Keith believes Jeremy had his first drink since detox at a graduation night party. A few days later, he smoked marijuana with coworkers and soon reconnected with old friends. A week after graduation, Jeremy and a friend pulled into a gas station on Old Perkins Road at 1 a.m. Earlier in the day, Jeremy had withdrawn money from his bank account, and phone records indicate he called a drug dealer.
“I knew he had died that Tuesday night,” Melissa recalls. “I felt it. I had started (working) at night, so I could be home (to take Jeremy to rehab). My stomach told me to go home and wait for Jeremy. I went to his room, and he wasn’t there. So, I just sat on the couch. I knew he wasn’t going to come home. Then the police showed up. I knew he was dead and that it was Oxy.”
With money Jeremy had saved from a job he had during rehab, he was in the process of buying a car and was scheduled to pick it up on May 20. That morning, Keith planned to drive to Melissa’s house, pick up Jeremy and retrieve the car. But while he was on his way there, Melissa called Keith to tell him the police were looking for him, and that it was about Jeremy.
“I knew instantly,” Keith recalls. “If he was in jail, he would have called. If he was in the hospital, they would have said, ‘You need to get down to the hospital.’ I knew instantly my son was dead.”
After an autopsy, the East Baton Rouge Parish Coroner’s Office ruled tachycardic arrhythmia, an abnormally fast heartbeat, as the cause of death. The heart’s inability to correct the irregular rhythm may have resulted from damage caused by OxyContin or its withdrawal. The friend who had first given Jeremy OxyContin drove him to the gas station and called 9-1-1, the Traylors said. The East Baton Rouge Sheriff’s Department has not substantiated any criminal wrongdoing, although the investigation remains open pending analysis of evidence by the Louisiana State Police Crime Lab.
At Jeremy’s funeral, Melissa’s sadness turned to rage as she looked out over 300 mourners, many of whom knew about her son’s drug use long before she did. She lashed out at the captive audience: “I know nobody wanted to be a tattletale or a snitch. They don’t want their friend to get punished. But would you have preferred him being on lock down than sitting here with Jeremy dead?
“That’s something we need to not be afraid of. Because, see, I would have just gotten him help. When you see your friends going down a path that is dangerous, that is deadly. Stop being scared. Tell somebody—your parents, their parents—just to save one life.”
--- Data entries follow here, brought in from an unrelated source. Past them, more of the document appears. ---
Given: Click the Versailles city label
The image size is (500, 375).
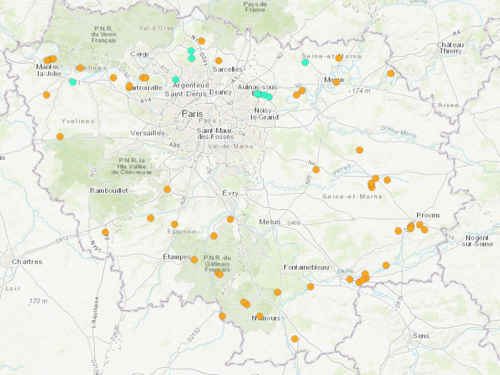Looking at the screenshot, I should pos(147,133).
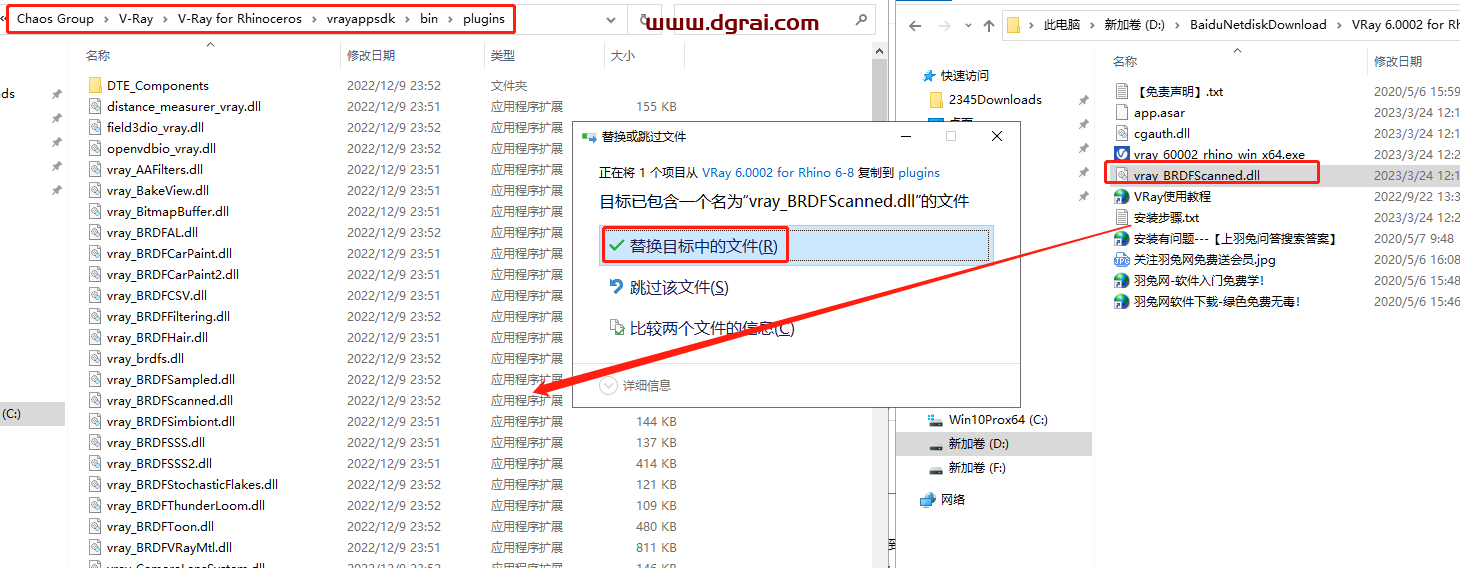The width and height of the screenshot is (1460, 568).
Task: Click the search magnifier icon in left window
Action: click(x=860, y=19)
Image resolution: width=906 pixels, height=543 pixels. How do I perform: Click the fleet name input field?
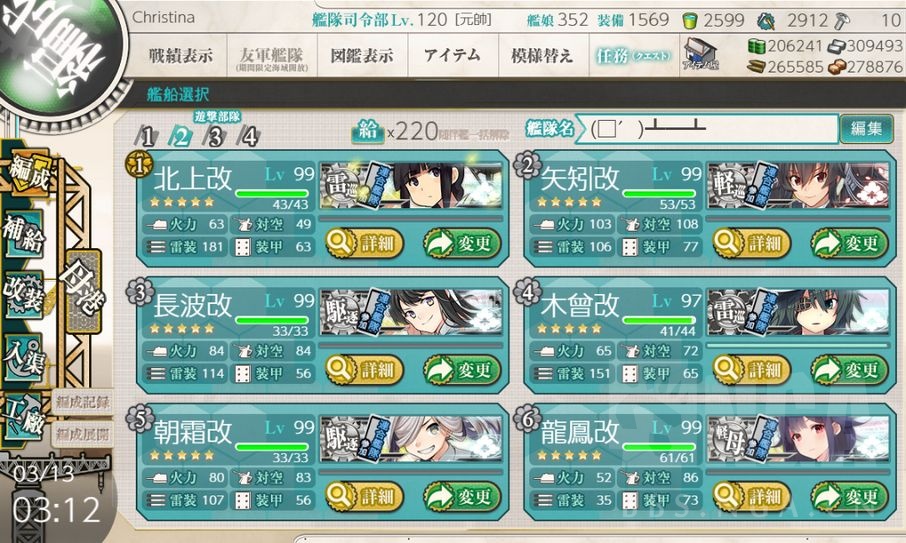click(x=706, y=128)
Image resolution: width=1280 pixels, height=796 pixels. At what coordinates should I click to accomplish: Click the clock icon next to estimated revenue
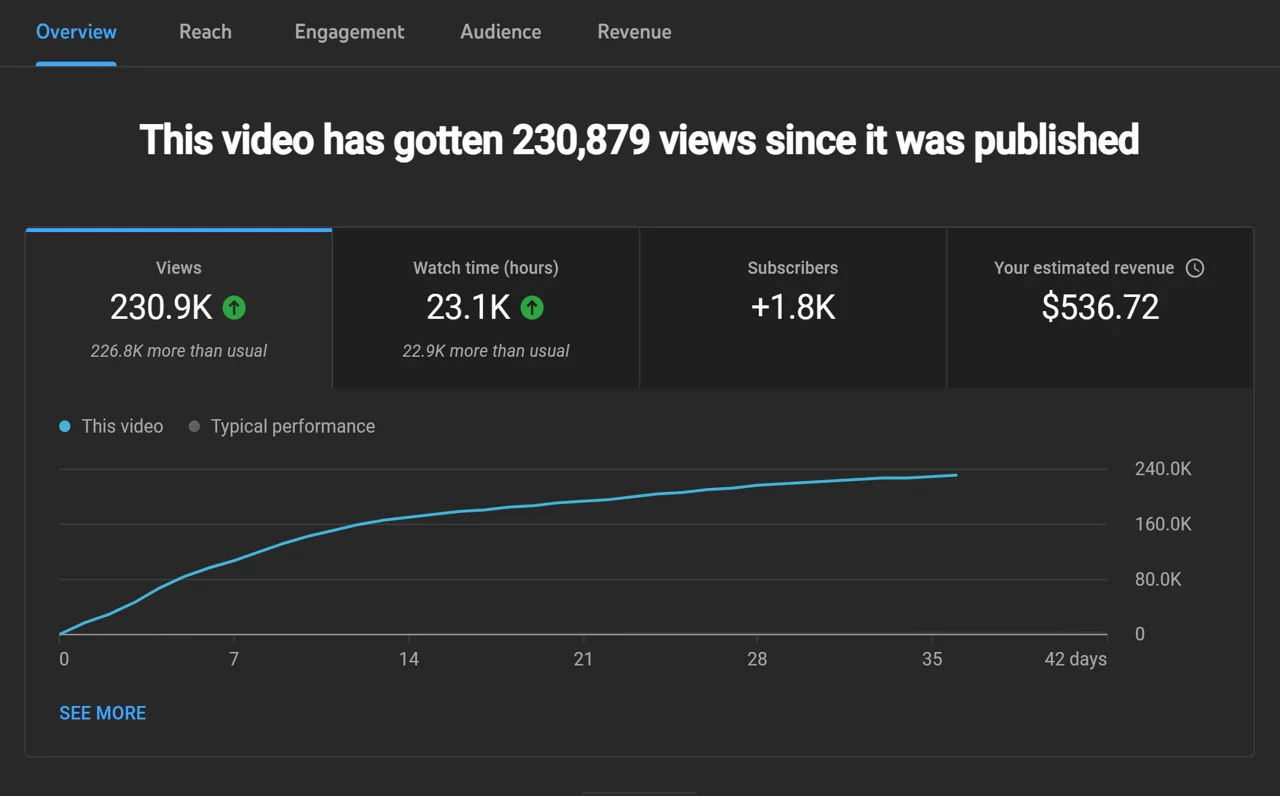coord(1194,268)
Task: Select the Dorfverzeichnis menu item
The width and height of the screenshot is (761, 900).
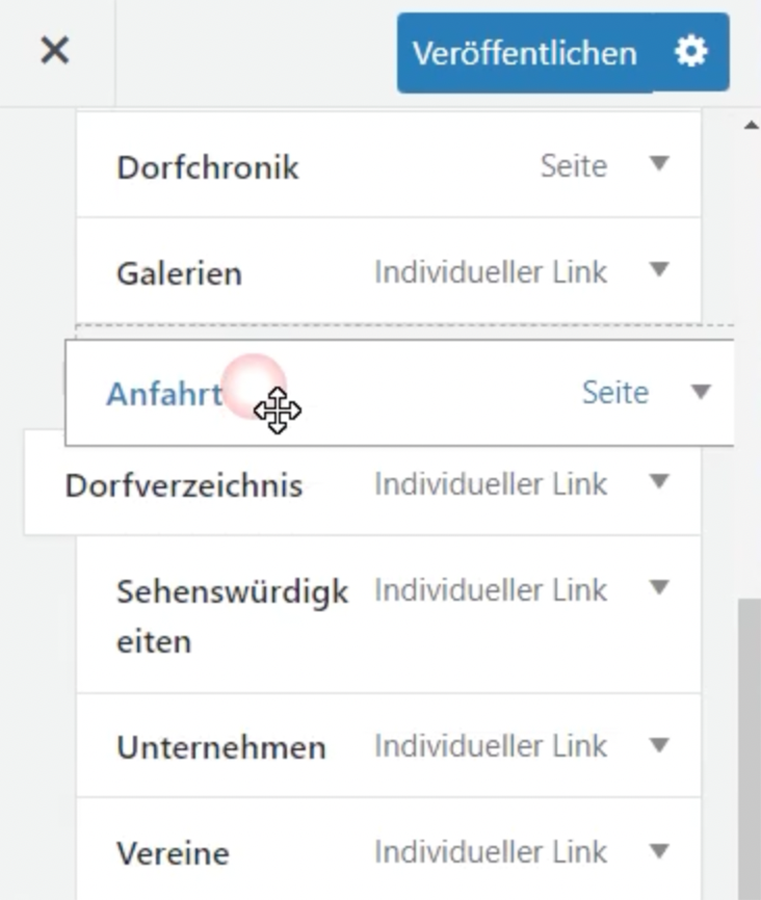Action: pyautogui.click(x=184, y=486)
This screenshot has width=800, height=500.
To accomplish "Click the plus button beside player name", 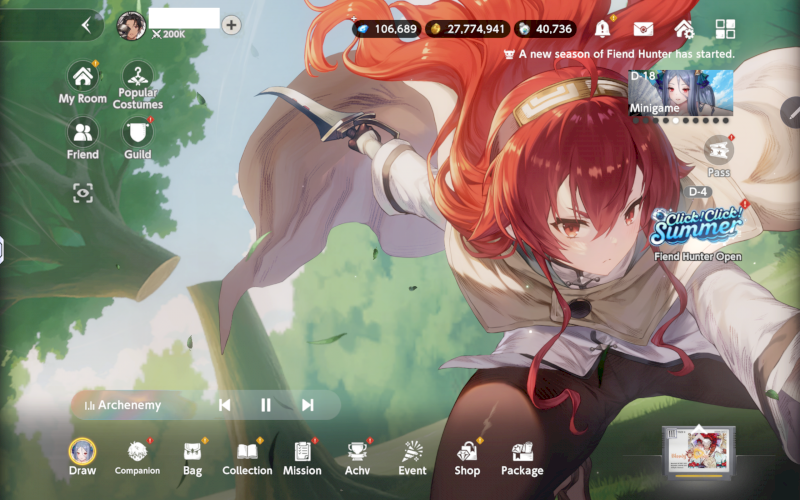I will point(231,25).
Beside the loss of their son’s life, the loss of Jeremy’s potential haunts his parents. “I wonder what it would have been like if Jeremy were not on drugs, how many more lives he might have touched, because Jeremy was so great as a friend,” Melissa says. “People listened to him. He was a great kid. I guess God let us have him for a few more weeks to start seeing the real him before he was gone.
“I know that had he had been allowed to live that night, it would have scared him straight. I know that with all my heart and soul.”
KNOW YOUR SCHEDULES
The U.S. Drug Enforcement Administration classifies drugs in its schedule of controlled dangerous substances according to a scale based on potential for abuse. Schedule I drugs have the highest potential for abuse, explains Malcolm J. Broussard, executive director of the Louisiana Board of Pharmacy. Here’s a summary, including penalties for basic possession:
Schedule I
Illicit drugs such as heroin, cocaine, LSD, mescaline and marijuana.
Schedule II
Potent painkillers such as Percocet, Dilaudid and OxyContin. Strong stimulants such as Ritalin, Adderall and Concerta.
Schedule III
Anabolic steroids, barbiturates and the painkiller hydrocodone, an opiate that’s mixed with acetaminophen.
Schedule IV
Sedatives such as Xanax, Valium and Ambien.
Schedule V
Pseudoephedrine (an ingredient used to make methamphetamine), promethazine with codeine syrup (above) and Cheratussin DAC.
The Penalties
Generally, possession of Schedule I and II drugs (felony grade) carries a penalty of up to 5 years in prison and up to a $5,000 fine. Distribution or possession with intent to distribute the same carries a penalty of 5 to 30 years, and up to a $50,000 fine.
First-offense possession of marijuana in small amounts with no evidence of intention to distribute is a misdemeanor. Conversely, unlawful possession of one pill of hydrocodone is a felony.